**Exercise objective**
In the records below, take the line with "Instruction: Click the ODA 3 room label" and all lines after it, and copy them exactly, pictures excluded.

BEGIN Given records

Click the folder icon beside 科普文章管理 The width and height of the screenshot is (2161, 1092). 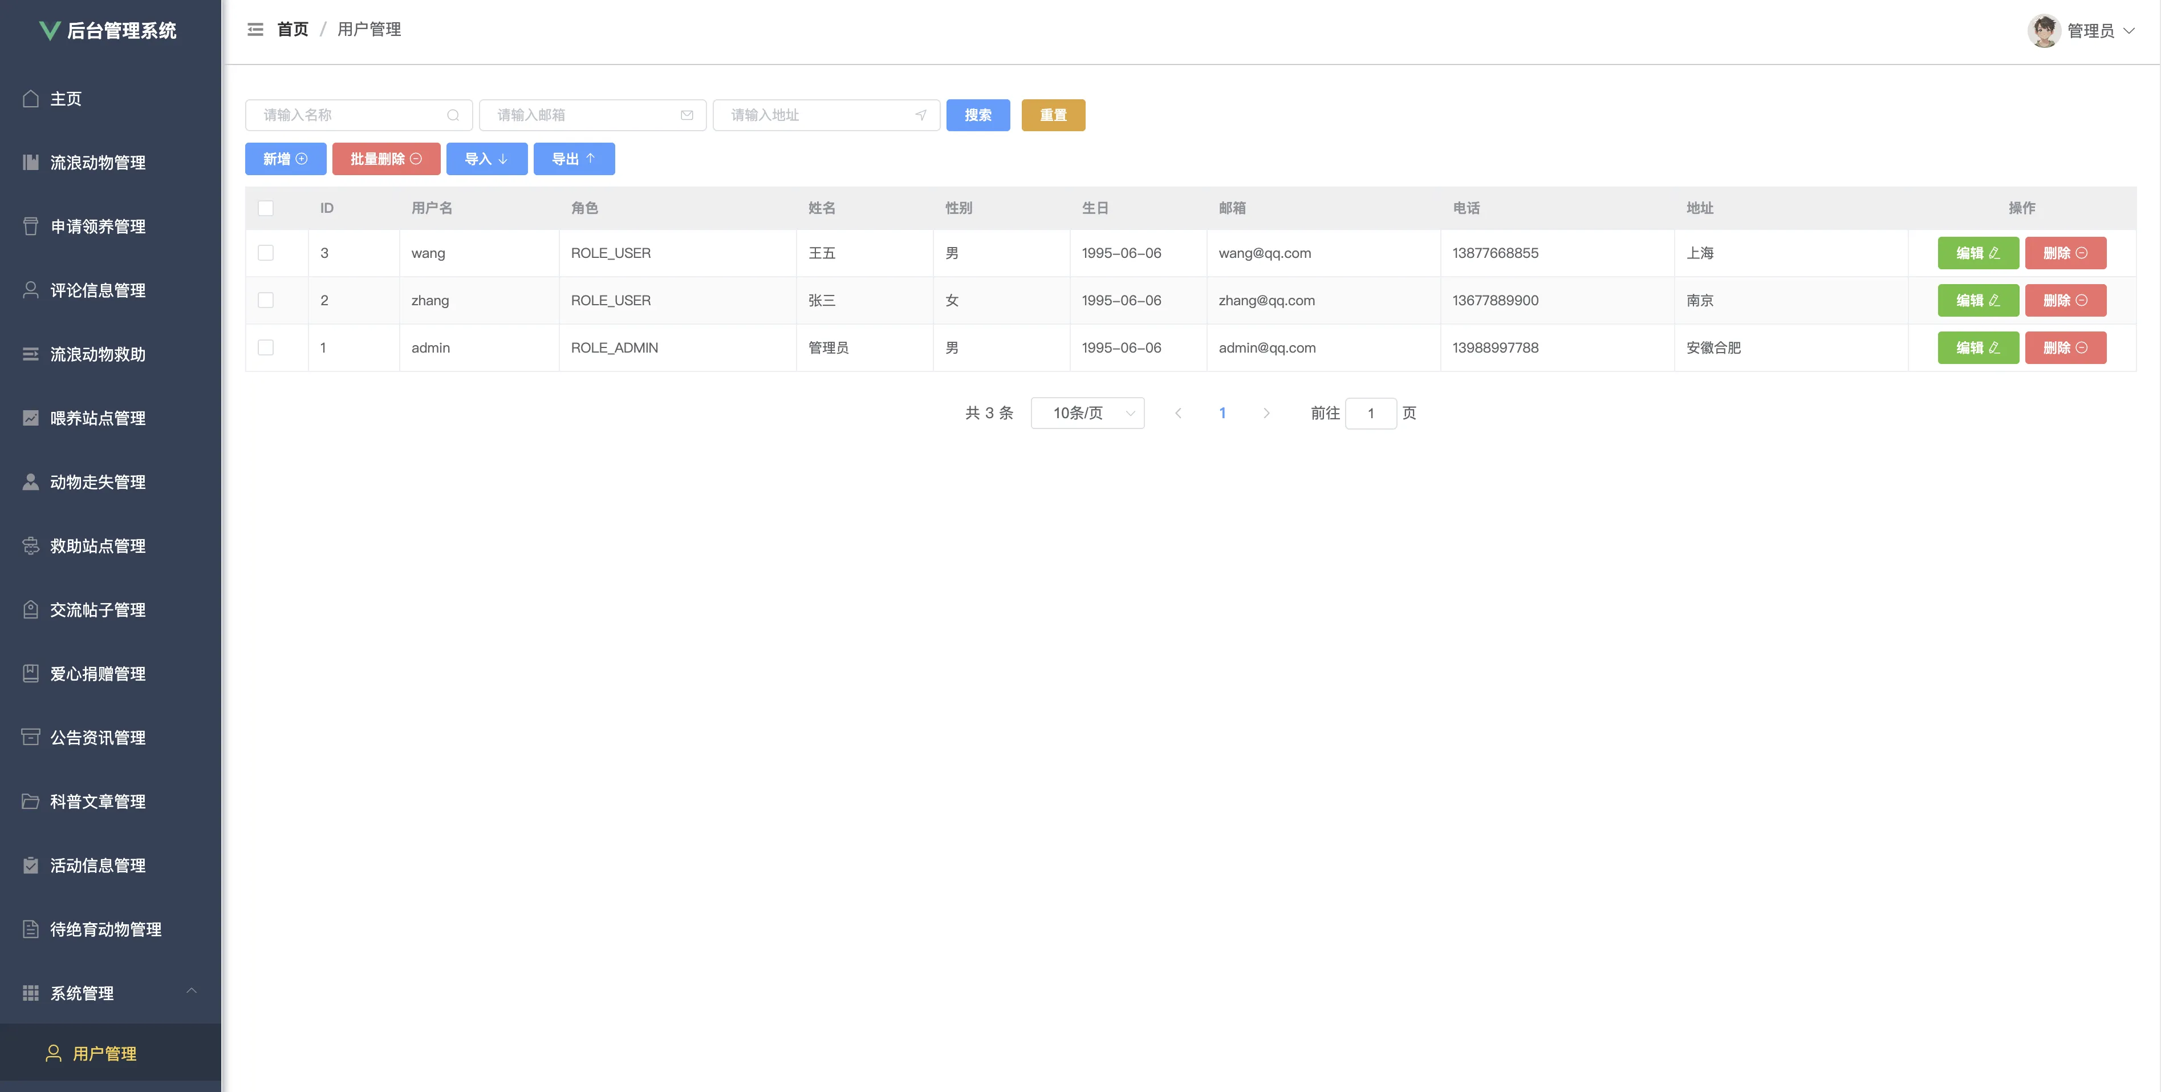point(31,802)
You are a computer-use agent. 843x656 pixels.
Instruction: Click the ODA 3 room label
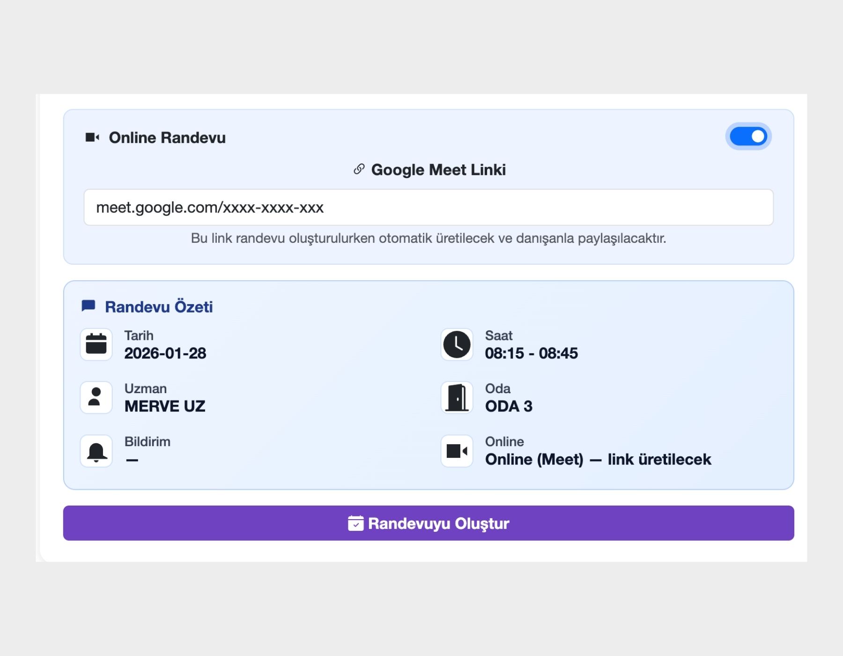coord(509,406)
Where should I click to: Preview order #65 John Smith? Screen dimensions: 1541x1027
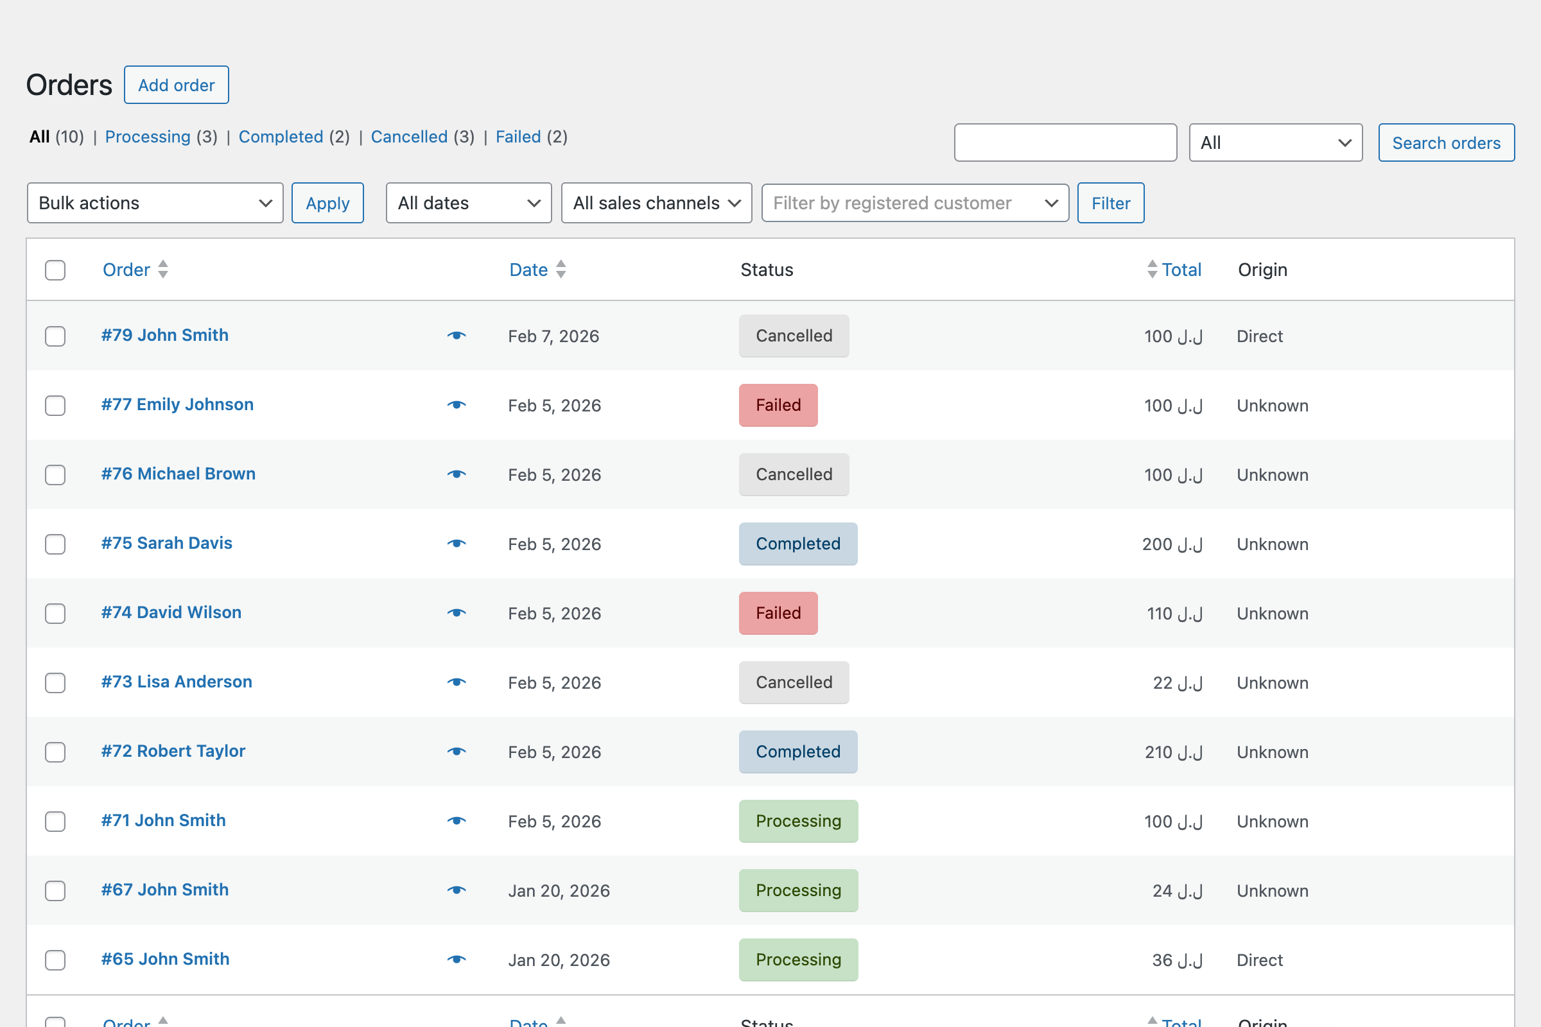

END Given records

**Problem solution**
Instruction: Click the ODA 3 room label
coord(509,406)
Where should I click to: Preview order #65 John Smith? Screen dimensions: 1541x1027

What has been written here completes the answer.